The term Agglomerates and aggregates (AA) was the second most used element in ENM definitions. Although agglomerates and aggregates are often erroneously considered similar and interchangeably used, they are, however, two different secondary structures of particulate materials. In agglomerates, the particles bind together by weak forces, which are reversible, while, in aggregates, particles fuse irreversibly together (Walter 2013). AA are included in ENM definition mainly due to their tendency of ENMs to form AA and their potential to release/break down into primary ENMs in any part of their life cycle; particularly from agglomeration (Bruinink et al. 2015). The terms AA attracted in recent years attention among the policy makers, consumers, ENM producers and regulatory authorities regarding their potential influence on human health effects (Bruinink et al. 2015; Boverhof et al. 2015). However, no sound scientific data justify that AA may or may not be relevant from a chemical and/or toxicological perspective.

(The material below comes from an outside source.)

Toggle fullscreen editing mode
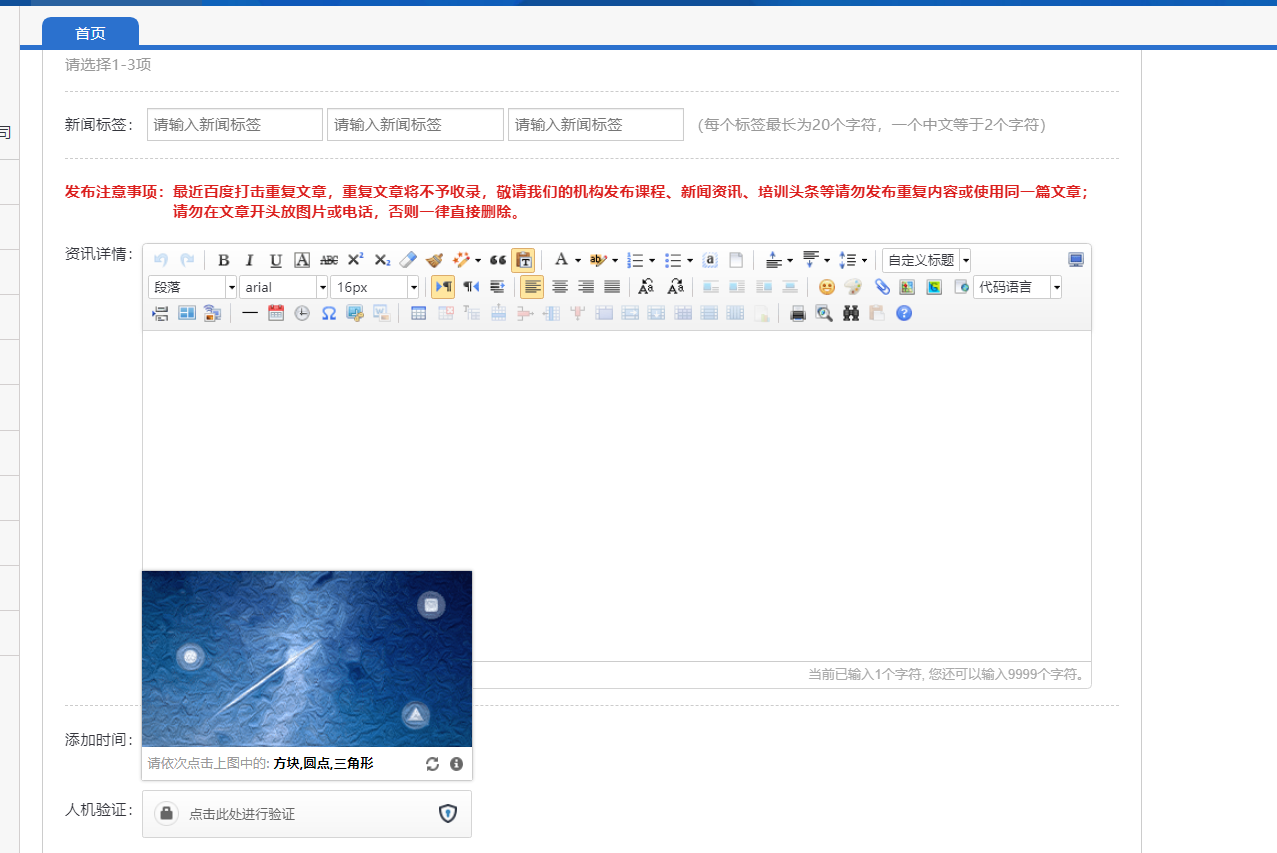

Recent studies observed that unbound NPs and their AA with size greater than 100 nm were not necessarily biologically less active than their nanosized counterparts (size less than 100 nm) (Murugadoss et al. 2020a; Murugadoss et al. 2020b; Murugadoss et al. 2021). This indicate that the upper size threshold (100 nm) in ENM definition may not be appropriate. It is also important to notice from Table 2 that several organizations adopted unbound or AA of size larger than nanoscale (1- 100 nm) in their definitions. In a recent review of the EC recommendation for the definition of nanomaterial, EU reported that that they received suggestions to extend the upper size limit and agreed that it can be done only if it strengthens the conceptual link either to nanoscale phenomena or to possible nanospecific hazards (Rauscher et al. 2015). Therefore, it appears that EC is open to modifications, and more research such as ours is required to provide scientific consensus for the reconsideration of upper size limit in the definition. Altogether, this study can intrigue larger community such as EC to realize toxicological relevance of AA and focus more on these aspects in the future.

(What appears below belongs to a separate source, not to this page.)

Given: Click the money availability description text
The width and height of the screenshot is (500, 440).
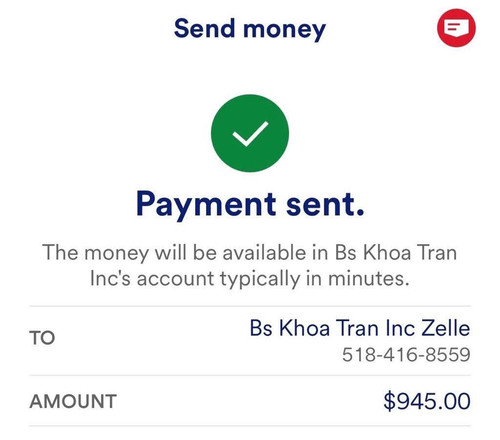Looking at the screenshot, I should 250,265.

Particle size-based Number distribution was the most considered distribution threshold to define a substance as ENM but exposure and hazard assessment of ENMs mostly employed mass-based metrics (Boverhof et al. 2015). Novel properties and/or nanoscale phenomena are mentioned in some definitions. While size dependent properties such as surface reactivity and solubility are known to be toxicologically relevant (Luyts et al. 2013), there was limited guidance provided for the consideration of nanoscale properties that are relevant for hazard assessment.

The current state of the art suggests that the size alone cannot be a useful metric to define ENM when taking into account their safety assessment. Moreover, there are inconsistencies in definitions proposed by different organizations, leading to confusion in defining whether a given substance is a nanomaterial or not. Consistency is essential to warrant stakeholder confidence in the current regulatory frameworks, and continuous sustainability of nanotechnology. In the future, core elements for the development of ENM should be more focussed on properties that are not only relevant for the identification of ENM but also for the hazard assessment. Hazard assessment of NMs should also be performed addressing the core elements such as size and agglomeration/aggregation to validate and incorporate existing ENM definitions into the existing risk assessment framework.